PROBLEM REQUIREMENTS:
Update the rows from the start through the line containing "Action: coord(379,102)" by swapping "standalone monitor" for "external display", and change nothing else. Leave out the pictures when you give these lines back.

= = =

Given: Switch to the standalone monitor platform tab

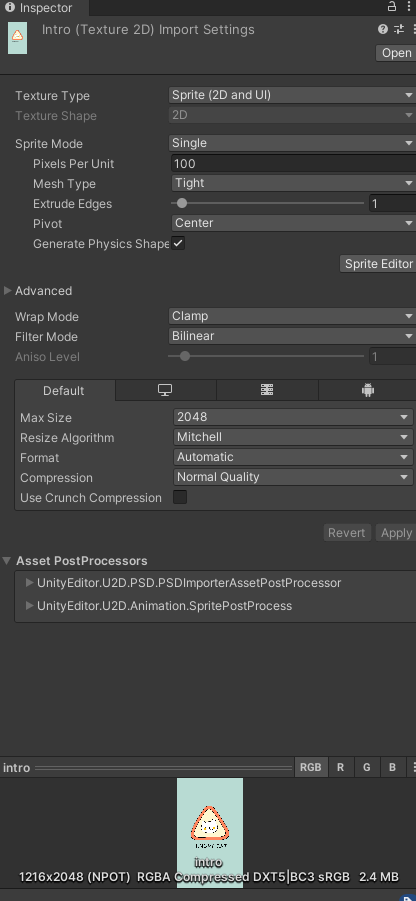Looking at the screenshot, I should (x=165, y=390).
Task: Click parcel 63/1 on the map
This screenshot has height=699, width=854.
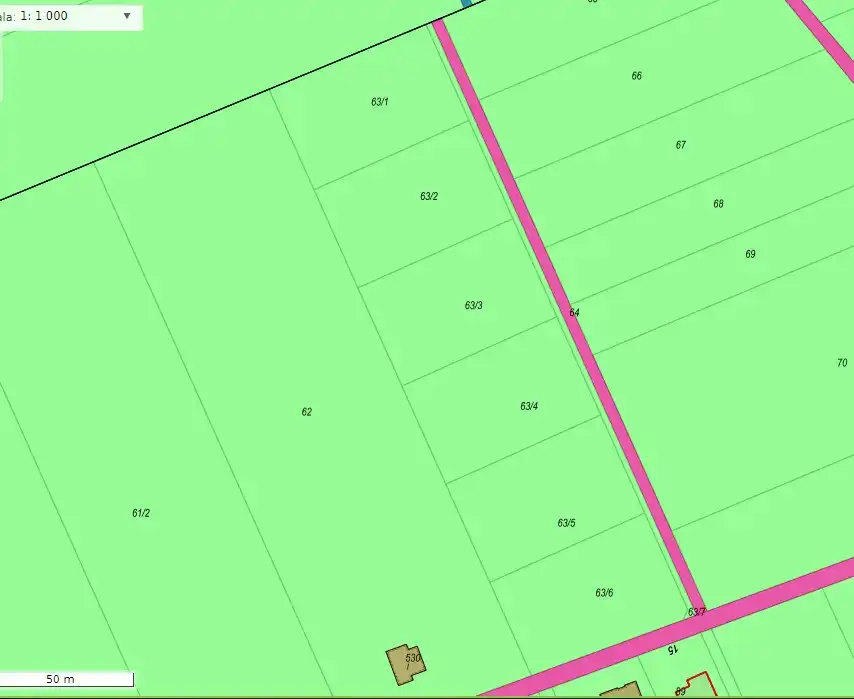Action: coord(379,102)
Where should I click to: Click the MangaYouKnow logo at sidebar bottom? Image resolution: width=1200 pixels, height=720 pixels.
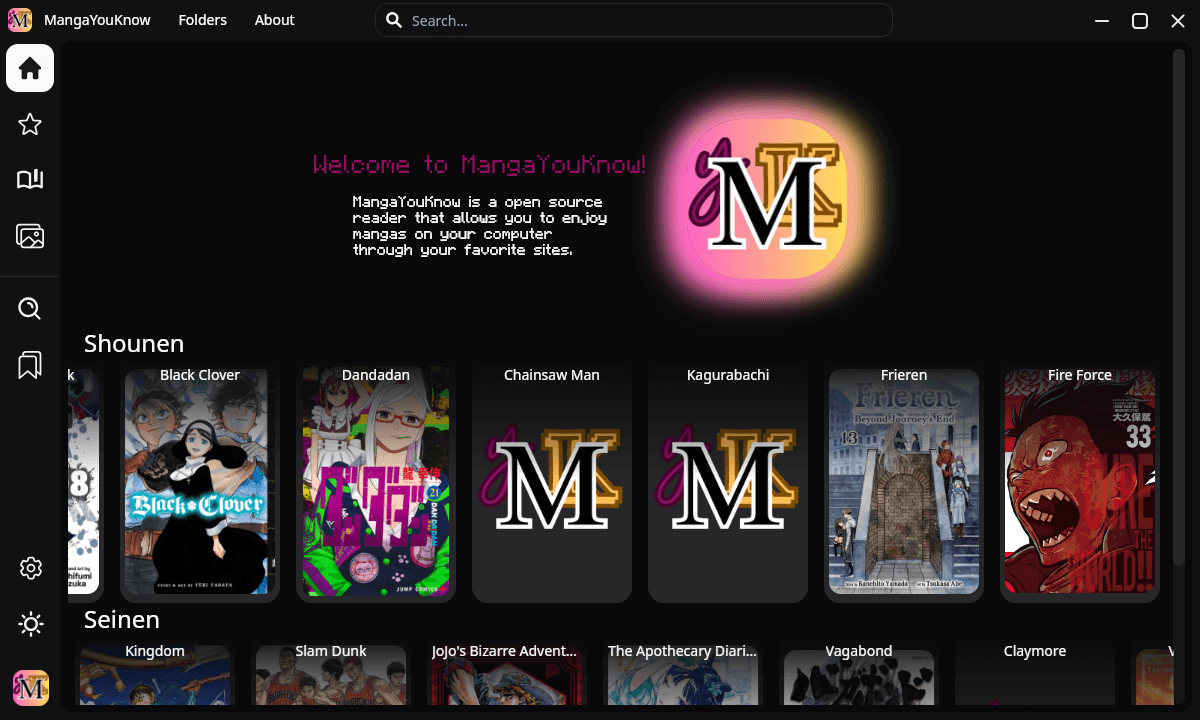coord(30,688)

= = =

RESULT OF THIS TASK:
Given: Switch to the external display platform tab

Looking at the screenshot, I should (x=165, y=390).
Task: Click parcel 63/1 on the map
This screenshot has height=699, width=854.
Action: coord(379,102)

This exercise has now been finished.